2話 自己紹介
「え、と…本、読んでるんだけど」
彼が急に現れたから、少し挙動不審になってしまった。内心は。多分行動では表されてないはず。そうであると思っておこう。というか見てたら本読んでいることくらいわかると思うのは僕だけだろうか。
「あ、わりぃ。そうじゃなかった。なんの本読んでんだ?」
どうやら僕がなんの本を読んでいるのか気になったらしい。最初からそう聞けばいいのではと思ったけど、僕もやりそうだなと思ったから触れないことにした。
「魔道学の専門書だよ」
「ほぉ…勉強熱心なんだな」
なんかすっごく話しかけられるんだが…僕今日彼と会ったばかりだよな?というか、名前も知らない…
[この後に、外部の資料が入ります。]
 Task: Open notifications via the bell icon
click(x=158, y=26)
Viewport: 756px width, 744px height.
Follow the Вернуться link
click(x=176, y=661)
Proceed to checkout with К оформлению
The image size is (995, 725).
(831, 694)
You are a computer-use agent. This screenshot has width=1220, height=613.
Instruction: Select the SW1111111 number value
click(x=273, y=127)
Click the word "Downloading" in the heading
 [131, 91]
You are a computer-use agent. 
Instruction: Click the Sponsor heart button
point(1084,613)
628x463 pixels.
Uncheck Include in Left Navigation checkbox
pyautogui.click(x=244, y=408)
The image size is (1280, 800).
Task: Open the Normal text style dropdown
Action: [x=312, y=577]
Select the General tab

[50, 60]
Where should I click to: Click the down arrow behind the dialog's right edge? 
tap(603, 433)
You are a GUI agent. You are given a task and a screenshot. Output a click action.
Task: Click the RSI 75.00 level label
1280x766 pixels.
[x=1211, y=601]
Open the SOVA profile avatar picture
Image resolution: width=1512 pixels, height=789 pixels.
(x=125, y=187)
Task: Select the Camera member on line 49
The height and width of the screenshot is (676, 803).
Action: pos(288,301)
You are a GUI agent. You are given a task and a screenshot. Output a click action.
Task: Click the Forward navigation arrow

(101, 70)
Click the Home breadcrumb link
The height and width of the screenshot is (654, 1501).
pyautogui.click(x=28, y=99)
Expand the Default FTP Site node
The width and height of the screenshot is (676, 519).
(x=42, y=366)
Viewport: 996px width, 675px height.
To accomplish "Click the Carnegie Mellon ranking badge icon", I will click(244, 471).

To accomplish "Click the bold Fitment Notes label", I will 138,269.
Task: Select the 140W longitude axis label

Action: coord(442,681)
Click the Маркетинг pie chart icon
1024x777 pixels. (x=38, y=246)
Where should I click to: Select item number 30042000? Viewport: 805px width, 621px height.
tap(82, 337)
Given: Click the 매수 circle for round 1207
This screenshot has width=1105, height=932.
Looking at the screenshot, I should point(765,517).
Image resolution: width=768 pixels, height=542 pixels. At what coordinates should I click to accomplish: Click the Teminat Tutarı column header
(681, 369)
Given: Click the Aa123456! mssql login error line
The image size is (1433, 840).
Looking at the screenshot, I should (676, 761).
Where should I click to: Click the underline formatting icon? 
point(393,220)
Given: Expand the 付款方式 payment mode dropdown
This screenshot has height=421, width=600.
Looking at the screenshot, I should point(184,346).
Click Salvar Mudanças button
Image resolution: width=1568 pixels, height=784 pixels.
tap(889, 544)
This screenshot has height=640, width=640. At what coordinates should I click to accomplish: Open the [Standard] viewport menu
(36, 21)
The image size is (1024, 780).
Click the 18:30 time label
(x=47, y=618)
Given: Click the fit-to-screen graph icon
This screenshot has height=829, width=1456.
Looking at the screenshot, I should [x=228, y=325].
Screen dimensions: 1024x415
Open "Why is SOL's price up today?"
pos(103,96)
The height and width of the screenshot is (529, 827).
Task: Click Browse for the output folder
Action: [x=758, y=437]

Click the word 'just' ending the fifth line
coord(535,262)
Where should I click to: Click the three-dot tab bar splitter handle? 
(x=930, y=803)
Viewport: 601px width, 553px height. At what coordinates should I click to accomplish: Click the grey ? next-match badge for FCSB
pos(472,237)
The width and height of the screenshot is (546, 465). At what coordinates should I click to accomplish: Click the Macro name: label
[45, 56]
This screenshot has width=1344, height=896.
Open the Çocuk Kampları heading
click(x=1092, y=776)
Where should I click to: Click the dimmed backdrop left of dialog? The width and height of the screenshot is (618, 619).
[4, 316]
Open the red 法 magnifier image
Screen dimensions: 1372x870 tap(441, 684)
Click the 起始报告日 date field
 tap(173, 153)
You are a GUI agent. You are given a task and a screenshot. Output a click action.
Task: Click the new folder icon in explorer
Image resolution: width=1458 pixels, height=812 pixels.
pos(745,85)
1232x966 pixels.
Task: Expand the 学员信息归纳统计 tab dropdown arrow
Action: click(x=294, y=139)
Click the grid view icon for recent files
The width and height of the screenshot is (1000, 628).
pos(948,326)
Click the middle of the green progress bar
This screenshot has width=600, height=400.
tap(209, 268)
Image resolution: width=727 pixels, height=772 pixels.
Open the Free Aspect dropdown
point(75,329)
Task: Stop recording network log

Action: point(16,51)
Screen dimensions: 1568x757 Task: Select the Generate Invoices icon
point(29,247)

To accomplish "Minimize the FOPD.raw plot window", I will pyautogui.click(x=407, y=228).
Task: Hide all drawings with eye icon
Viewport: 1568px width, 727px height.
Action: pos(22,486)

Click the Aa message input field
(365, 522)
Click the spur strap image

「あ、ありがとう…?と、ところで、君の名前を聞いても?」
やっと言えた…
「あ、すまない、忘れていた。俺はリョウ・セレシウス。A組だ。よろしく頼む、ショウ・ユウギリ」
なぜ僕の名前を知っているのだろうか、というか、A組!?隣クラスだ…て、それ特別魔導強化クラスじゃないか?!すごいんだなぁ…
「なんで僕の名前を?というか、すごいね、特別魔導強化クラスでしょ?」
「まあ、なんとなくってことにしておいてくれ。そうか?ありがとう」
そこから僕らは少し話をした。
リョウは特別魔導強化クラスの中でもトップクラスだとかも聞いた。
そういえば噂で聞いたことがある。銀色の髪、赤いつり上がった目。彼に睨まれた者は全員恐れをなすが心優しい狼少年…とかどーとか。
「リョウ、噂で聞いたんだけど…知ってる?」
僕はついリョウに噂になっていることを言った。リョウは別に気にしていないようで、
「ははっ、確かにそう言われてるらしいな、俺は気にしねぇけど」
と、笑いながら言っている。実はこの噂には続きがあって、彼はこの世界を束ねる王族の1人、そして次期王だとか…
流石に今日会ったばかりの人に詮索されたくはないと思うので、やめておいた。
「邪魔して悪かったな、またな」
リョウはそう言うと、屋上を出て行った。